The Timberwolves and the San Antonio Spurs are playing, but it looks like the Spurs will win (update: did win). One has to wonder how much closer it could have been had it not been for a stretch where the officials seemed to let their emotions get away from them. Their were plenty of instances in this game in which the officials simply did not give the Wolves the same call that they gave the Spurs. (See Beasley's injury at the 3:30 mark in the second half, when Tim Duncan runs into Beasley's legs as he is shooting a 3-pointer)
Nothing was more telling than the 10 second stretch that almost tied the mark for most technical fouls called on a single team in an entire game. (Wikipedia: "The most technical fouls ever charged to a team in a single game is 6 (all in the second half), to Aris Thessaloniki in a game against Olympiakos of the Greek A1 League on February 10, 2008.")

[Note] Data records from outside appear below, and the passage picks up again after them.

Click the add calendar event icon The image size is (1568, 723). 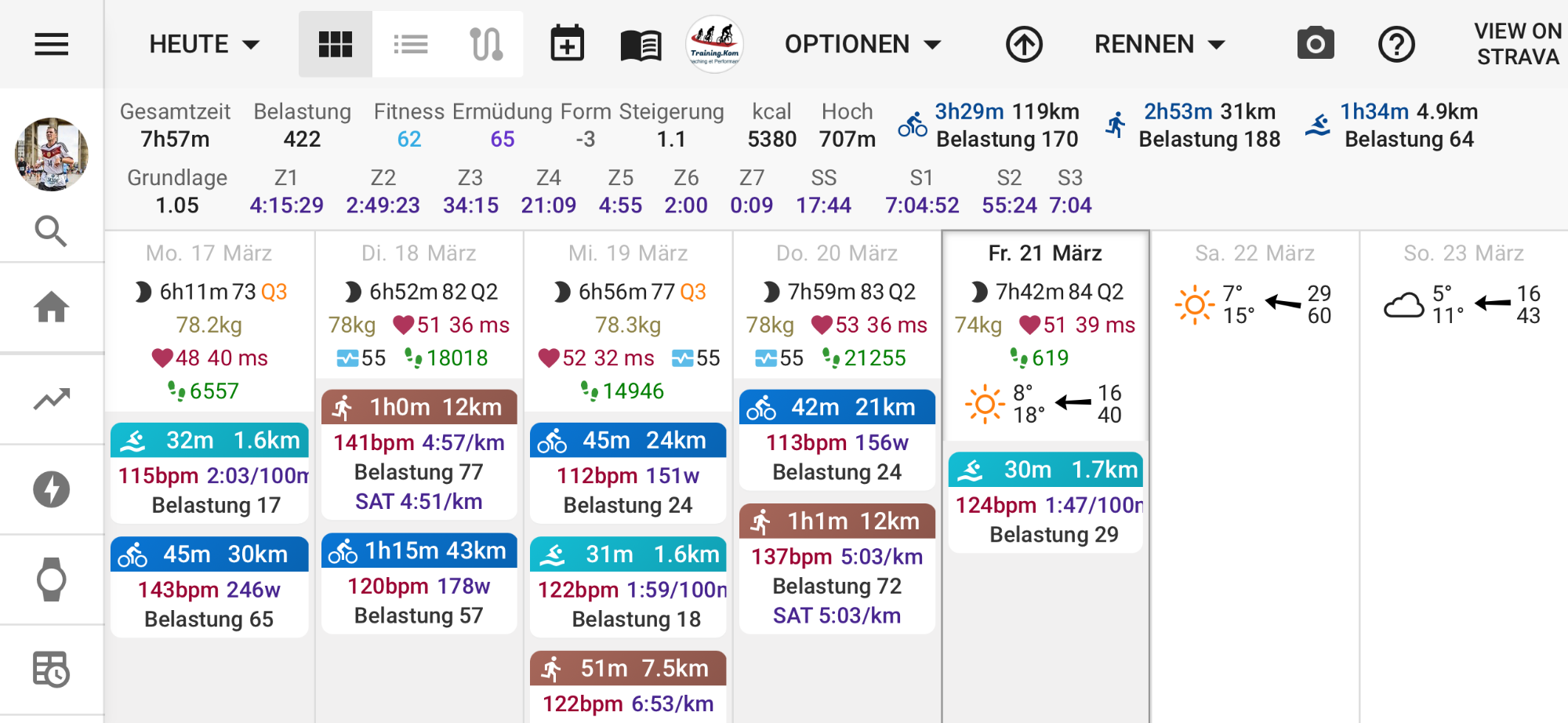(567, 44)
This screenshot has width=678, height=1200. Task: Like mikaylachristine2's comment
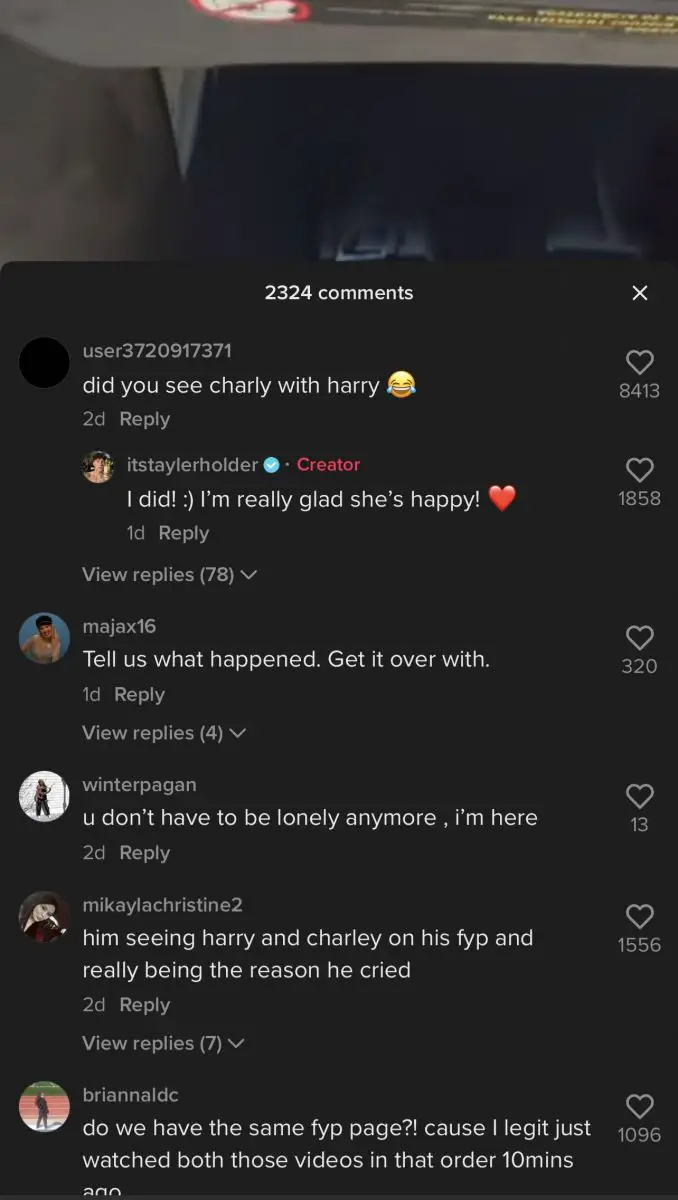click(639, 918)
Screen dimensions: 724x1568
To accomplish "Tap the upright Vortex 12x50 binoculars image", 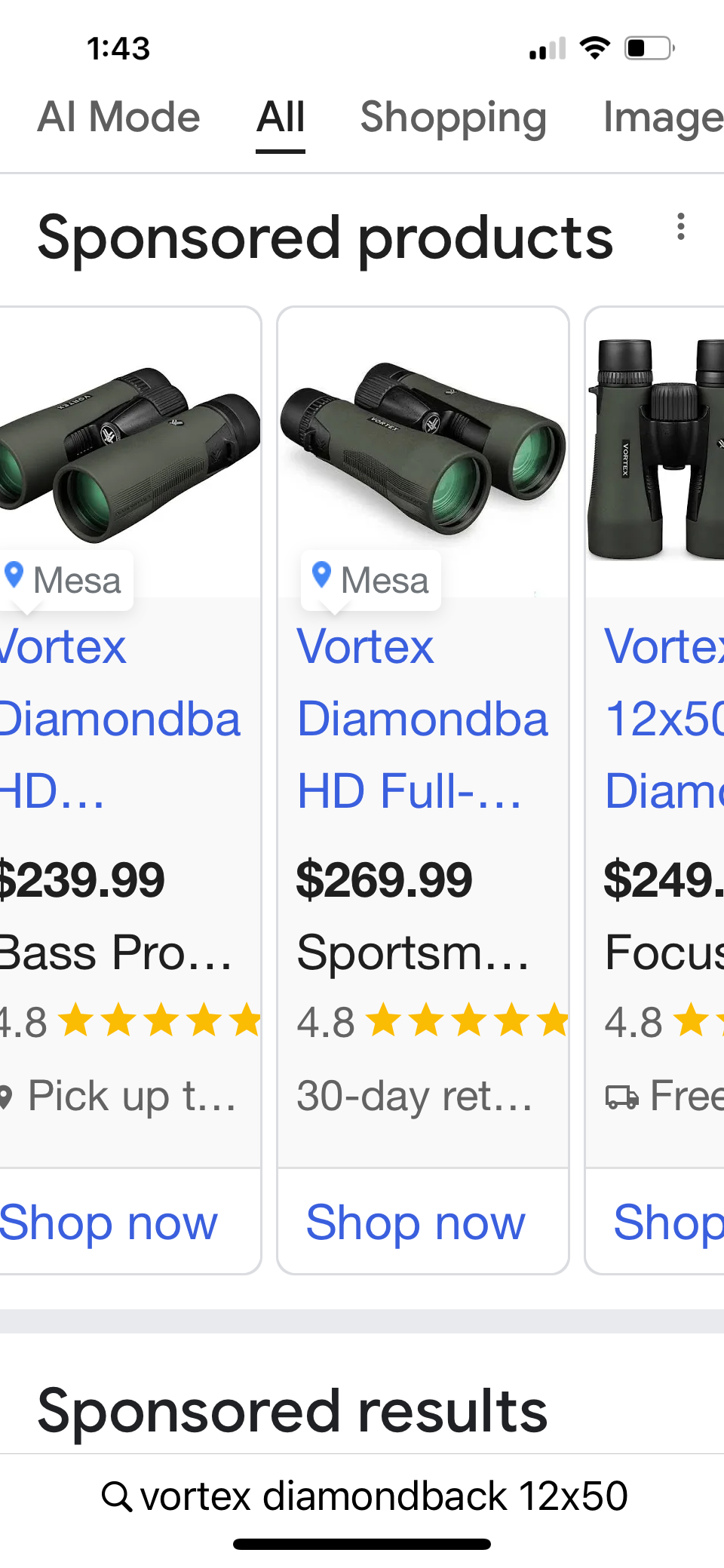I will [656, 450].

In the third quarter, the Wolves had cut the Spurs' lead to six. On a San Antonio possession, Darko Milicic was called for a block that was awfully close. He reacted a bit, and the commentators mentioned that he needed to watch it. But no technical is assessed. The Spurs take the ball back out, and Corey Brewer got called on a real questionable reach-in. He reacted with some incredulity, and he was assessed a technical. And then, so is Darko Milicic (apparently, he pointed at an official). That's two technical fouls on the same team on a single play (with no violent play of any kind). Timberwolves Head Coach Kurt Rambis appeared to inquire about how the hell he has two players getting two technicals on a reach-in foul, and got T'ed up himself. At that point, Rambis lost it, and he's assessed a second technical and kicked out of the game. That's four technicals, on an absolute nothing play. Manu Ginobli stepped up and hit all four free throws, and the Spurs got the ball back.
On the ensuing possession, the Spurs put up a brick and it seems clear that Kevin Love was fouled by DeJuan Blair on the rebound attempt. When he didn't get the call, he reacted angrily, and he was T'ed up, too. Five technical fouls in under fifteen seconds that led to the Spurs doubling their lead without having to run a play. Without a punch thrown, without anyone really (until Rambis lost his shit) jawing a whole lot--five technicals-- all over what were, in fact, kind of shitty calls.
To be sure, David Stern has bigger fish to fry this year, but it might be worth a phone call to that officiating crew to say, "Umm, hey--you are kind of devaluing the technical foul when you call FIVE of them in under fifteen seconds of gameplay."
(Update: I didn't realize it at the time, but according to the AP, referee Ken Mauer called all five of the technicals.)